The issue occurs between the second and third steps below:
Essentially, the routine hits inserts the value to the search bar (step 1 above), clicks the search button search (step 2)… and then waits 10 seconds before executing step 3, even though the element (the search result) appears almost immediately.
After the delay it selects the search result, then moves through the rest of the routine at normal speed with no delays.
During the delay a numbered countdown ‘waiting’ badge is displayed on the UI.Vision button and the macro status bar displays “waiting 5 secs” (then 4,3,2, etc). No error or warning appears in the log coinciding with the delay.
This routine needs to run like 60-100 times per execution of the parent macro, so this really slows things down, like adding an extra 10 minutes(!) per 60 runs.
Is there a way to force it to execute as soon as the element appears, rather than invoking this apparently pre-set delay?
Remembering now that I tried this earlier and it does kind of work, but not perfectly. And I just tested your suggestion now to confirm.
If the system is working perfectly, this works, but if the system is running slowly, or one particular query causes a delay - basically if the system is slow to return search results - it causes a problem, since it forces the sub to continue before the element is present.
So maybe a better/more specific question to ask is: is there a way to have it click/execute as soon as the element is present, rather than after a static delay value?
UI Vision and similar tools like Selenium IDE wait for the element to be loaded before moving to the next step (" implicit waiting"). This should be exactly what you need. But what can happen is that the element that you need might be seen already, but other parts of the DOM of the page are not complete, and therefore the element is not found (yet).
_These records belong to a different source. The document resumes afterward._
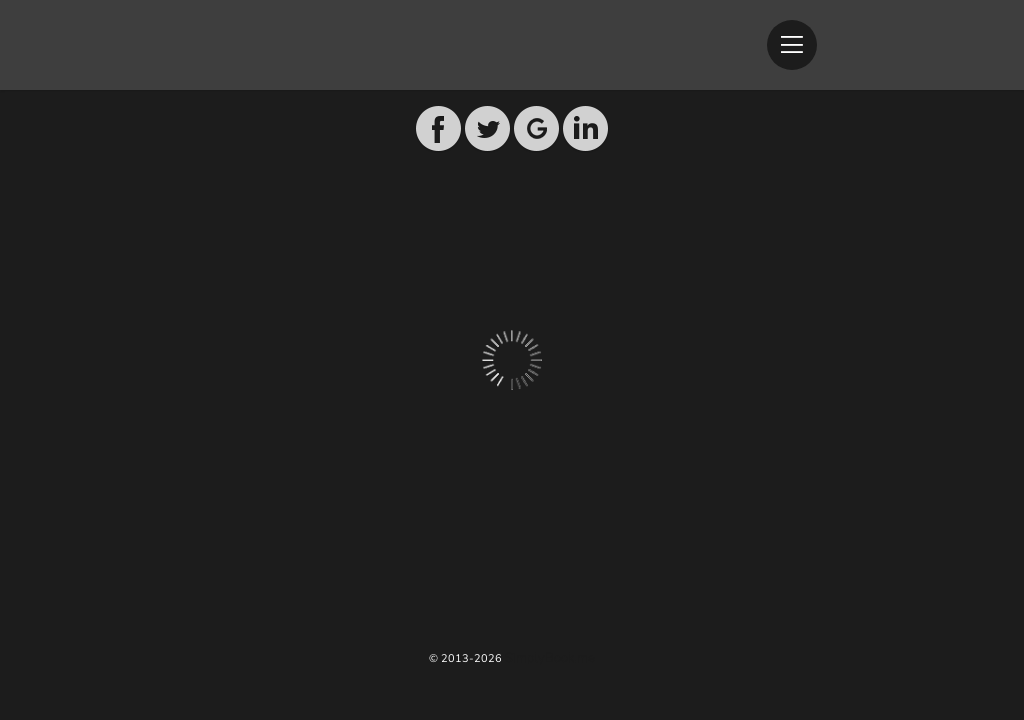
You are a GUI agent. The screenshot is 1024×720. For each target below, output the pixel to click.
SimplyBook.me (550, 658)
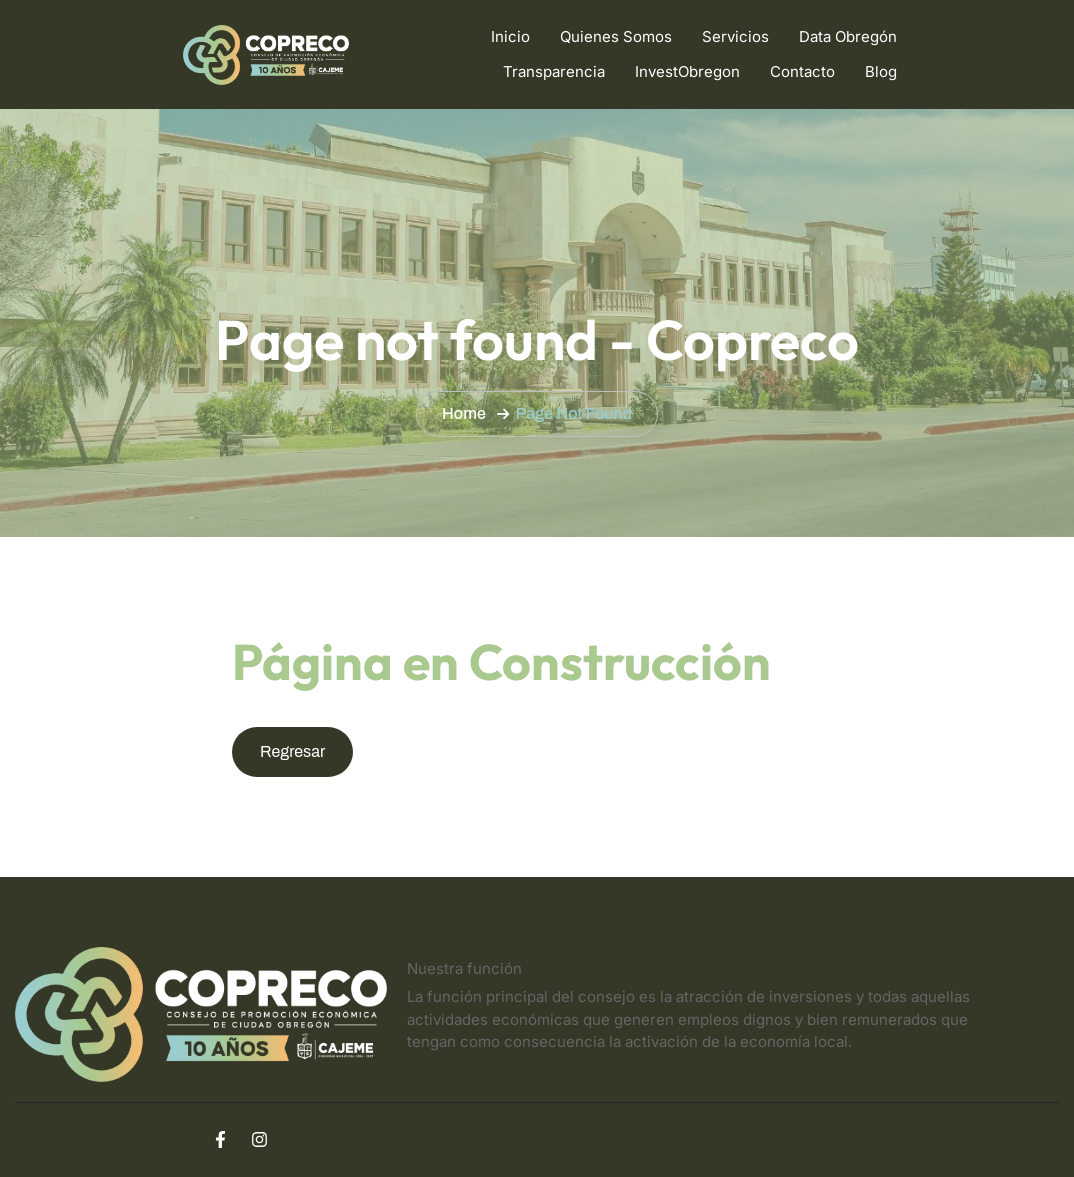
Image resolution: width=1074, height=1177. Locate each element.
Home (464, 413)
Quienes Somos (616, 36)
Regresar (292, 751)
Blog (881, 71)
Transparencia (554, 71)
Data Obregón (848, 36)
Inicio (510, 36)
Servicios (735, 36)
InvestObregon (687, 71)
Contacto (802, 71)
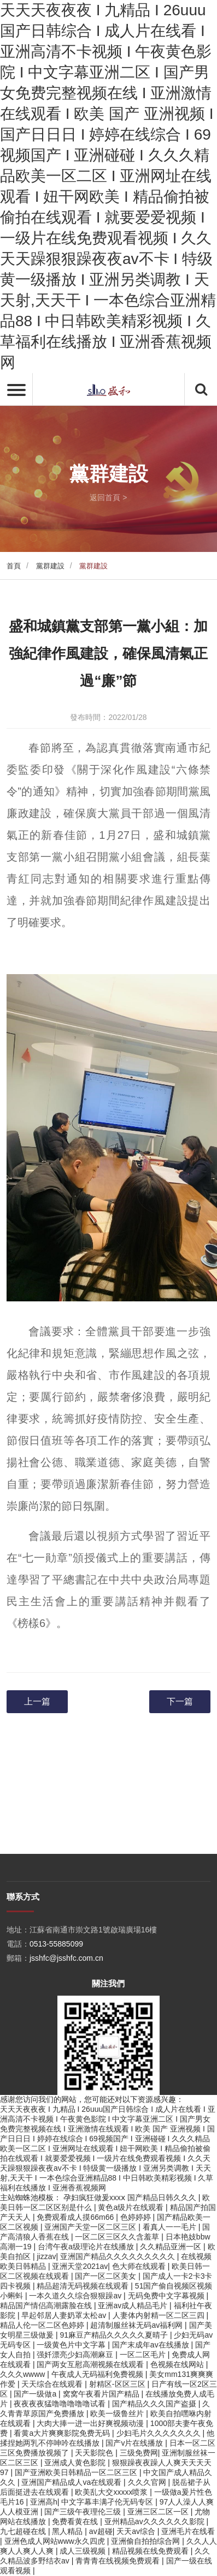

You can avoid this by replacing the CLICK command with the visualXClick | image command. Then UI Vision completely ignores what goes on inside the web page, and looks at the page just like a human does.
Believe it or not I actually first wrote the code with Xclick at that location, and used it that way for a month or so (1000+ runs).
However, Since that was my only ‘X’ command, I recently switched it recently to enable running >25 repetitions. But - I swear - the original version (using Xclick) consistently encountered the same delay.